P-value generated with Fisher test. cGvHD, chronic graft-versus-host disease; Ig, immunoglobulin; ns, not significant.

Table 4

Prevalence of autoantibodies in relation to organ involvement of cGvHD in 16 patients.

	cGvHD organ involvement
Autoantibody positive, n (%)	Skin	Scleroderma and joints	Liver	Eyes	Oral
Antinuclear antibody	12 (75%)	8 (50%)	4 (25%)	5 (31%)	8 (50%)
Anti-rheumatoid factor IgG, IgA, or IgM antibody	4 (25%)	1 (6%)	3 (19%)	1 (6%)	4 (25%)
Anti-alpha galactosidase antibody	1 (6%)	1 (6%)	1 (6%)	1 (6%)	1 (6%)
Anti-mitochondrial M2 antibody	1 (6%)	1 (6%)	1 (6%)	1 (6%)	1 (6%)
Anti-centromere autoantigen A or alpha-1 antichymotrypsin AB	2 (13%)	1 (6%)	1 (6%)	0	0
Anti-collagen antibody	3 (19%)	1 (6%)	3 (19%)	1 (6%)	3 (19%)
Anti-beta-2 glycoprotein antibody	2 (13%)	1 (6%)	2 (13%)	1 (6%)	1 (6%)
Anti-Sjögren's syndrome type B antibody	1 (6%)	1 (6%)	1 (6%)	1 (6%)	1 (6%)
Anti-citron (Rho-interacting serine/threonine kinase 21) antibody	1 (6%)	1 (6%)	0	0	1 (6%)
Anti-thyroid antibody	2 (13%)	0	1 (6%)	0	0
Anti-neutrophil cytoplasmic antibody	1 (6%)	1 (6%)	1 (6%)	1 (6%)	0
Anti-complement C3 antibody	1 (6%)	0	0	1 (6%)	0

14 patients had classic chronic GvHD and 2 had late acute GvHD. cGvHD, chronic graft-versus-host disease; Ig, immunoglobulin.

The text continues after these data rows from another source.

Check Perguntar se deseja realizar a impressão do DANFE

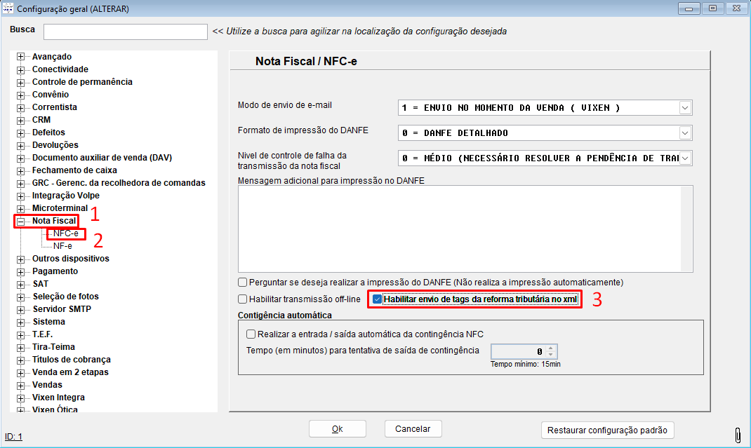tap(242, 282)
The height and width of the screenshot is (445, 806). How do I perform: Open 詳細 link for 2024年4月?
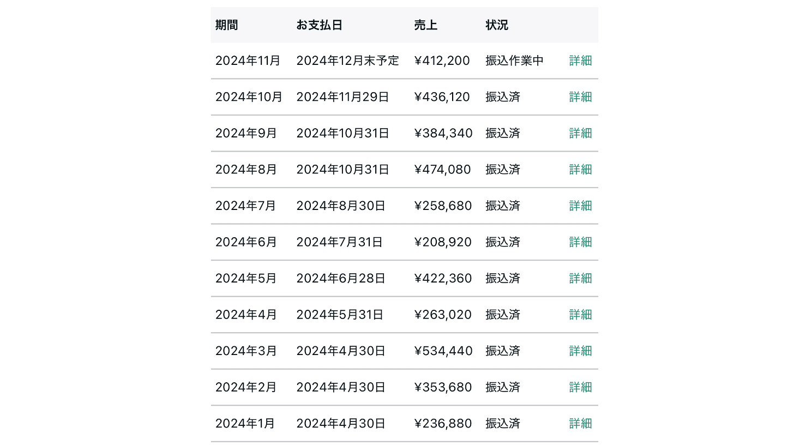coord(580,315)
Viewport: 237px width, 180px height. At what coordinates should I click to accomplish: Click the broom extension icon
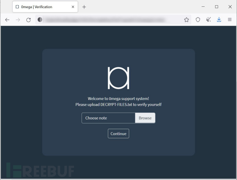[209, 20]
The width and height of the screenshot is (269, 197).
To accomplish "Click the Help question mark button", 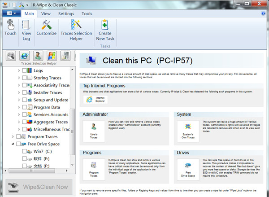I will (263, 14).
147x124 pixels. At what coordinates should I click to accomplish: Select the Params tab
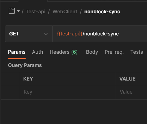point(17,52)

Comparison of Longitudinally Assessed Humoral and Cellular Parameters of Patients With Autoantibodies vs. Those Without Autoantibodies

To assess immunological disparities between autoantibody-positive and negative groups, we compared the humoral and cellular parameters of 440 blood samples collected during long-term follow-up at consecutive time points alongside concurrent clinical data. In autoantibody-positive patients we found significantly increased mean numbers of leukocytes (6,410 vs. 5,815 × 103 cells/mL, respectively; p = 0.039), granulocytes (3,736 vs. 3,341 × 103 cells/mL, respectively; p = 0.034), lymphocytes (2,160 vs. 1,910 × 103 cells/mL, respectively; p = 0.024), and monocytes (504.2 vs. 437.7 × 103 cells/mL, respectively; p = 0.005), as shown in Table 5. Furthermore, the prevalence of autoantibodies was associated with significantly higher numbers of T cells and B cells including CD3+ T cells (1,508 vs. 1,276 × 103, respectively; p = 0.023), CD8+ T cells (720.8 vs. 616.6 × 103, respectively; p = 0.05), and CD19+ B cells (507.2 vs. 335.6 × 103, respectively; p = 0.006). Similarly, significantly higher mean immunoglobulin concentrations–such as IgG (1,080 vs. 896.1 mg/dL, respectively; p < 0.001), IgG3 (77.3 vs. 63.9 mg/dL, respectively; p = 0.021), IgG4 (43.8 vs. 36.7 mg/dL, respectively; p = 0.05), and IgM (114.9 vs. 86.5 mg/dL, respectively; p = 0.009) were observed in autoantibody-positive vs. autoantibody-negative patients.

Table 5

Longitudinal assessment of humoral and cellular parameters of patients with autoantibodies vs. those without autoantibodies.

Parameter	Autoantibody positive	Autoantibody negative	P-value
Mean numbers of immune cells × 103 cells/mL
Leukocytes	6,448.8	5,700.6	0.002
Lymphocytes	2,159.5	1,910.1	0.001
Monocytes	504.2	437.7	0.005
Granulocytes	3,715.4	3,299	0.002
CD3+ T cells	1,507.7	1,276.3	0.016
CD8+CD3+T cells	720.8	616.6	0.013
CD19+ B cells	507.2	335.6	0.006
Mean concentrations of immunoglobulins, mg/dL
IgG	1,079.9	896.1	0.000
IgM	114.9	86.5	0.009
IgG3	77.3	63.9	0.047
IgG4	43.8	36.7	0.050

Differences between groups were compared using the student's t-test or the Mann-Whitney U-test for continuous variables. Ig, immunoglobulin.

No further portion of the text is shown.